Mithilfe von Blockchain und KI möchte der Automobilzulieferer und Werkzeugbauer Bosch ein Netzwerk intelligenter, autonomer Maschinen schaffen. Die mit Fetch.ai gegründete Foundation ist nicht der erste und wohl auch nicht der letzte Schritt dorthin.
Also … Es wird jetzt um Bosch gehen, den Stuttgarter Automobilzulieferer und Hersteller von Staubsaugern und Akkuschraubern, und es wird um Fetch.ai gehen, eine Kryptowährung, die mit KI zu tun hat und in den vergangenen Monaten rasant gestiegen ist. Der Wert der FET-Token hat sich seit Ende 2022 etwa versechsfacht.
Sieht gut aus: Kursverlauf von FET nach coinmarketcap.com
Bosch und Fetch.ai haben nun die Fetch.ai Foundation gegründet, eine Stiftung für die Ökonomie der Dinge (EoT). Diese soll, so die Pressemitteilung von Bosch, helfen, “Web3-Technologien zu erforschen, zu entwickeln und zu kommerzialisieren.” Laut Presseberichten loben die beiden Partner dafür 100 Millionen Dollar aus.

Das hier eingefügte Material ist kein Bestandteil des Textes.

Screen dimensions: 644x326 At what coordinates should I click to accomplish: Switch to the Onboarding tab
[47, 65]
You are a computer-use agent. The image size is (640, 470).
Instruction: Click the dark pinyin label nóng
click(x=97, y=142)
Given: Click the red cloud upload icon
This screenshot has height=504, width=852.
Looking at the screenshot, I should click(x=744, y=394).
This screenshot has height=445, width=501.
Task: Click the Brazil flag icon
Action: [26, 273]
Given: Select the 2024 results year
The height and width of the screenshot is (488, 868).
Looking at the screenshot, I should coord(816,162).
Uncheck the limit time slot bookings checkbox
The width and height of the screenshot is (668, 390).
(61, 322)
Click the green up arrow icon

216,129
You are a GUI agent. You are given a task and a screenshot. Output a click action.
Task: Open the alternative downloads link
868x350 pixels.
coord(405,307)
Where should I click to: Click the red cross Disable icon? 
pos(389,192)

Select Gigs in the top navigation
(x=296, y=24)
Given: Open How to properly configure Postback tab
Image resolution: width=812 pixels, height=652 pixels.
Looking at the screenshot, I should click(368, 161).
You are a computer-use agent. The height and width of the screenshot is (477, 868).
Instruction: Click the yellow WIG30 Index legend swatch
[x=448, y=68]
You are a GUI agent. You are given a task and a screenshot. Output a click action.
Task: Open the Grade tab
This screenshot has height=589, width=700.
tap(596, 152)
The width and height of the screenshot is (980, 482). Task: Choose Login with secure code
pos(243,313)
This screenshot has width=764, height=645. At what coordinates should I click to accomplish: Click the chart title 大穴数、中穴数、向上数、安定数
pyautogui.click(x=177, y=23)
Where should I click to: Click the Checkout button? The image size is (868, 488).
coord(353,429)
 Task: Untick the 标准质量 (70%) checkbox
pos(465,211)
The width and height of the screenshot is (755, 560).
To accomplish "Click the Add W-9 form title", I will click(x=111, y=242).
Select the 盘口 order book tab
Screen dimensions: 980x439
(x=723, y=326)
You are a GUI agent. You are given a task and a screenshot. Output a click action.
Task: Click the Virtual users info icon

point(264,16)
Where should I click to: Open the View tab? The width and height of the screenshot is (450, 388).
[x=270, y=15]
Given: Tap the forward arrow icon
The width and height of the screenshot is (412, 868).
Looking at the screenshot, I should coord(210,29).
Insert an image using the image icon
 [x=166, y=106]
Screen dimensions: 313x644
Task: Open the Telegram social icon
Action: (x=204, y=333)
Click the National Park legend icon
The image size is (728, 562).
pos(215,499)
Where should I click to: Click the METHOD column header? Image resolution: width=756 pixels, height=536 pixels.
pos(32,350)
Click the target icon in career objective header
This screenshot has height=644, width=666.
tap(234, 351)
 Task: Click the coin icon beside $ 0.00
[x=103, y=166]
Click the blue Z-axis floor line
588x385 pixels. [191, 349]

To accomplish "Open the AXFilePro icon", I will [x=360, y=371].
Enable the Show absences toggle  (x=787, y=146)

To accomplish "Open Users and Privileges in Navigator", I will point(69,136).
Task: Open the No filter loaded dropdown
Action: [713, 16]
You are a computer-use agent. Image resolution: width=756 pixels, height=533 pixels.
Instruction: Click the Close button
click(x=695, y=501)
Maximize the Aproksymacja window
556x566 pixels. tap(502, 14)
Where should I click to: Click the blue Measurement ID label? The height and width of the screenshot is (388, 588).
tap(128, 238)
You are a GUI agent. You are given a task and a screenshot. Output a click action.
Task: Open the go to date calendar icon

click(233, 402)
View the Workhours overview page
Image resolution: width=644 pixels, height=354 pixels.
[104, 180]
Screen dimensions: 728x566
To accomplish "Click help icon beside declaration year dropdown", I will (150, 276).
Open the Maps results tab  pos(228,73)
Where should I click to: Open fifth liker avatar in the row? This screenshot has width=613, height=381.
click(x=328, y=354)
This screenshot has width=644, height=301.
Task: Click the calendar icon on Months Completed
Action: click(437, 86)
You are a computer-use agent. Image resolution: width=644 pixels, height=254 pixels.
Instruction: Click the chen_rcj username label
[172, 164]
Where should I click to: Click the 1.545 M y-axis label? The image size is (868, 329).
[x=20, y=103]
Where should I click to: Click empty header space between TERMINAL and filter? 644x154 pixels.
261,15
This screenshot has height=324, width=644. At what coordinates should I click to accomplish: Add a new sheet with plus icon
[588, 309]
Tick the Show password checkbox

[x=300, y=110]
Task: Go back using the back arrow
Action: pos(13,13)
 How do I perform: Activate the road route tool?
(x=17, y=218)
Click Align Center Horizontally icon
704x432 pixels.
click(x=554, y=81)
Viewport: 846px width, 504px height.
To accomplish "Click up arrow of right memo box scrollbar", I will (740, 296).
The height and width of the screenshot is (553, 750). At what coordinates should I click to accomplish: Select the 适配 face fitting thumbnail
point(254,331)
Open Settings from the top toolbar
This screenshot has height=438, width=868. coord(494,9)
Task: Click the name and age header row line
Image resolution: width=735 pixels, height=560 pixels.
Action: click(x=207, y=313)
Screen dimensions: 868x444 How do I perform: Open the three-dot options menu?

Bosch ist also mitten drin im Kryptomarkt – und zielsicher in einem der heißesten Trends dieses Jahres, nämlich Blockchains und KIs. Ist das nur Marketing? Oder sind Bosch und Fetch.ai an einer großen Sache dran? Was plant der Konzern genau – und wie weit sind die Pläne schon gediehen?
Fluffig und Schwammig
Wir leben, informiert also die Pressemitteilung von Bosch, “in zunehmend vernetzten Systemen”. Die “Value Chain”, jene Kette der Werte, verlagert sich ins Internet. Wie wäre es, wenn Maschinen in diesen digitalen Netzwerken zu eigenständigen ökonomischen Akteuren werden?
“Damit wäre alles, was Teil des Internets der Dinge ist, in der Lage, ökonomisch zu interagieren. Ein Beispiel könnte sein, dass ein Elektroauto herausfindet, wie viel der Strom an einer nahen Ladesäule kostet und einen Preis aushandelt. Oder eine Waschmaschine in einem Smart Home, die automatisch Waschmittel nachbestellt oder den Servicetechniker ruft.”
Das ist natürlich eine reizende Vorstellung, über die man endlos nachdenken kann. Geräte sind intellligent und betreiben Handel. Mein E-Auto fragt den Stromversorger, welche Preise für wann erwartet werden, lädt sich dann günstig auf, wenn der Wind pfeift, und verkauft den Strom, wenn er teurer ist. Mein Kühlschrank sorgt dafür, dass immer Milch da ist, und meine Türklingel bezahlt die Rechnung einer Sendung per Nachnahme. Richtig interessant wird diese Vorstellung, wenn man sie kommerziell denkt: Selbstfahrende Autos werden zu selbst-wirtschaftenden Taxis, Werkzeuge vermieten sich selbst, und über die Liefer- und Produktionsketten hinweg tauschen Firmen Daten und Operationen aus, ohne dass es jemand merkt.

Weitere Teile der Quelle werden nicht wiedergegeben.